The tapping at the window resumed, louder and more insistent than before. The voice outside, no longer Victor's, whispered her name.

"Lara…"

The clock on the wall ticked backward, its hands spinning out of control.

She stood, determination hardening her features. Whatever this thing was, whatever the city had become, she wouldn't let it take her.

The noise clawed at Lara's sanity.

The tapping at the window turned into furious pounding, rhythmic and relentless, as though the glass itself would give way at any moment. Shadows danced in the corners of the room, elongating unnaturally, their movements taunting her. The voice—low, guttural, and dripping with malice—slithered through the cracks beneath her door.

"Lara…" it whispered, stretching her name into a hiss. "Let me in."

She pressed herself into the corner of the room, her knees tucked to her chest.

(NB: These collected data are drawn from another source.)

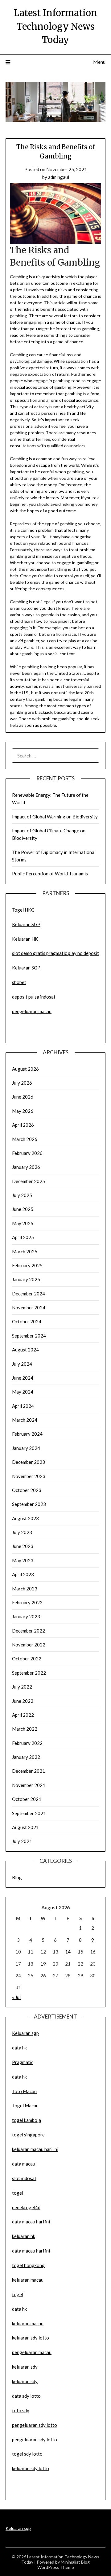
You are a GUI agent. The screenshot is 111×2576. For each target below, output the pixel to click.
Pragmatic (22, 2062)
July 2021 (22, 1841)
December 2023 (28, 1462)
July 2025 (22, 1195)
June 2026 (22, 1096)
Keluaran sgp (25, 2033)
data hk (19, 2047)
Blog (17, 1877)
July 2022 (22, 1686)
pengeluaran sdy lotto (34, 2439)
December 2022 (28, 1630)
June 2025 (22, 1209)
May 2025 (22, 1223)
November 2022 (28, 1644)
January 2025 (26, 1279)
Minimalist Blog (75, 2562)
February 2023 (27, 1602)
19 (43, 1964)
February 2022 (27, 1743)
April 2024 (23, 1406)
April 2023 (23, 1574)
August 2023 (25, 1518)
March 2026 (24, 1139)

Her breaths came in shallow gasps as the walls of her apartment seemed to close in around her. The photograph lay on the coffee table, its edges curling slightly, almost as if it were breathing.

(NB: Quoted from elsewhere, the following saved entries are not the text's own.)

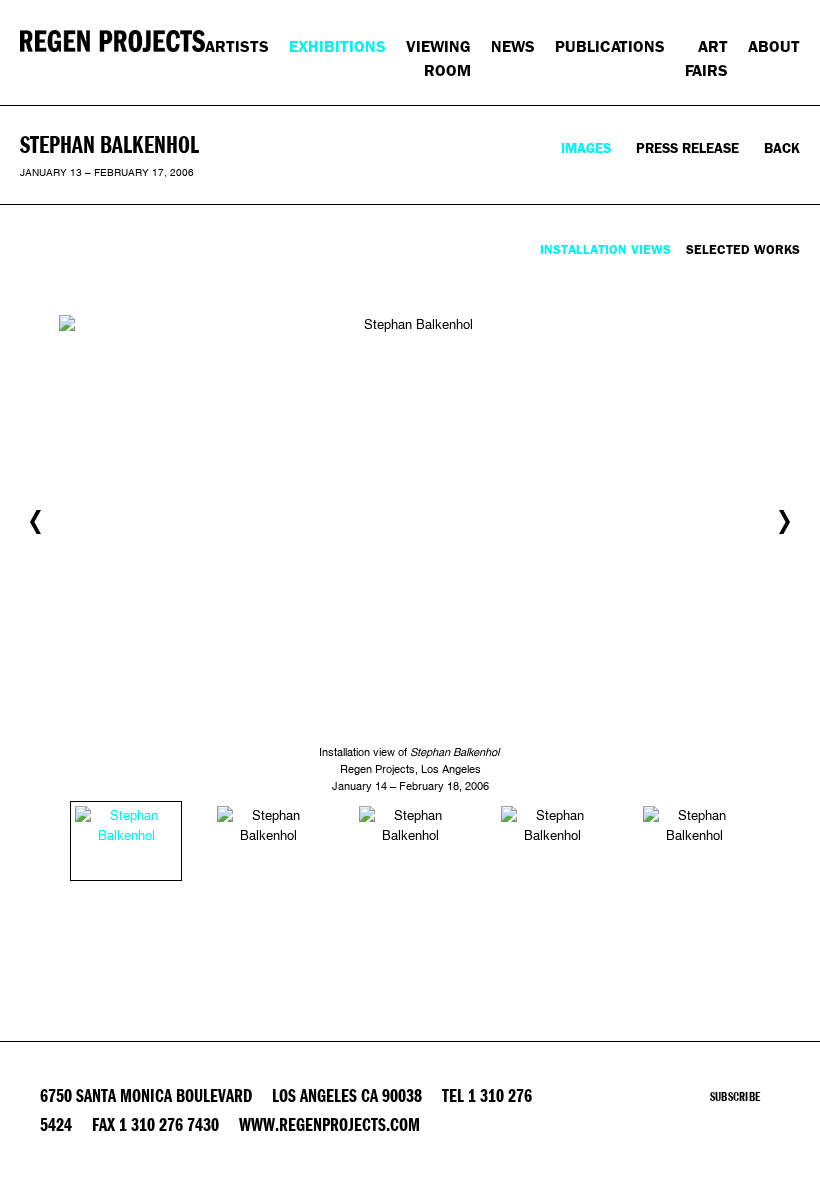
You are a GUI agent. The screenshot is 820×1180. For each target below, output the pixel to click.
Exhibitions (337, 46)
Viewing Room (438, 58)
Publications (610, 46)
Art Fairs (706, 58)
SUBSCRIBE (735, 1097)
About (774, 46)
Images (586, 148)
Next (784, 522)
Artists (237, 46)
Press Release (687, 148)
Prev (35, 522)
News (513, 46)
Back (782, 148)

"Make it stop," she muttered under her breath, clutching her knees tighter. Her voice cracked as she squeezed her eyes shut, tears streaming down her face. "Please, just make it stop."

But the pounding didn't stop. It grew louder, more insistent. The sound echoed in her skull, shaking her resolve.

Lara's thoughts spiraled, her grasp on reality slipping with every second. Was this real? Was the thing outside her door even there? Or was this some cruel trick her mind was playing on her?

The photograph's warning—"Look closer"—burned in her memory, but she couldn't bring herself to touch it again. The figure in the image haunted her, its impossible limbs and that key dangling from its fingers. It was waiting for her, but she wasn't ready.

Another wave of pounding rattled the window. The voice outside grew louder, more insistent.

"You can't hide forever," it growled, no longer trying to mimic Victor. "I'll find you. I always find you."

Lara whimpered, covering her ears. Her body trembled as she pressed herself further into the corner. She thought of Margot's cryptic warnings, the ritual she wasn't ready to perform, and the terrifying idea of crossing into the other side. It was all too much.

"I can't do this," she whispered.

As the noise became unbearable, Lara did the only thing she could. She crawled toward the couch, pulled down the throw blanket draped over its back, and huddled beneath it like a frightened child. The fabric smelled faintly of lavender detergent, a sharp contrast to the metallic tang that clung to the rest of the apartment.

Underneath the blanket, Lara squeezed her eyes shut, willing the world to disappear. The pounding, the whispers, the shadows—they couldn't reach her here. Not if she didn't look.

Minutes stretched into hours.

The noises outside grew louder, then softer, then louder again, as though they were taunting her. At times, the tapping stopped entirely, replaced by a deafening silence that was somehow worse. Lara's heart would race, expecting something worse to come next, only for the noise to start again, more violent than before.

Sleep was impossible, but exhaustion dulled her senses. She clutched the blanket tightly, her body trembling as the night dragged on.

When Lara finally opened her eyes, sunlight streamed through the blinds. The silence was so absolute that it felt unreal, as if the apartment itself were holding its breath.

She sat up slowly, her body stiff and aching. The blanket fell from her shoulders, pooling around her on the floor. The photograph was still on the coffee table, untouched, but the figure inside had changed again.

It was closer now, its elongated fingers brushing against the edges of the image. The key it held gleamed more brightly, catching the morning light.

The apartment felt… wrong. The air was too still, the shadows too deep despite the sunlight. Lara's gaze flicked to the window. The glass was intact, but faint smudges marked its surface—handprints, impossibly large and smeared as though something had been clawing at it.

Her phone buzzed on the table. She grabbed it instinctively, her heart sinking when she saw the message:

"You can't hide forever."

Her hands shook as she set the phone down. She needed to make a choice—to confront this growing nightmare or continue hiding and hope it wouldn't consume her entirely.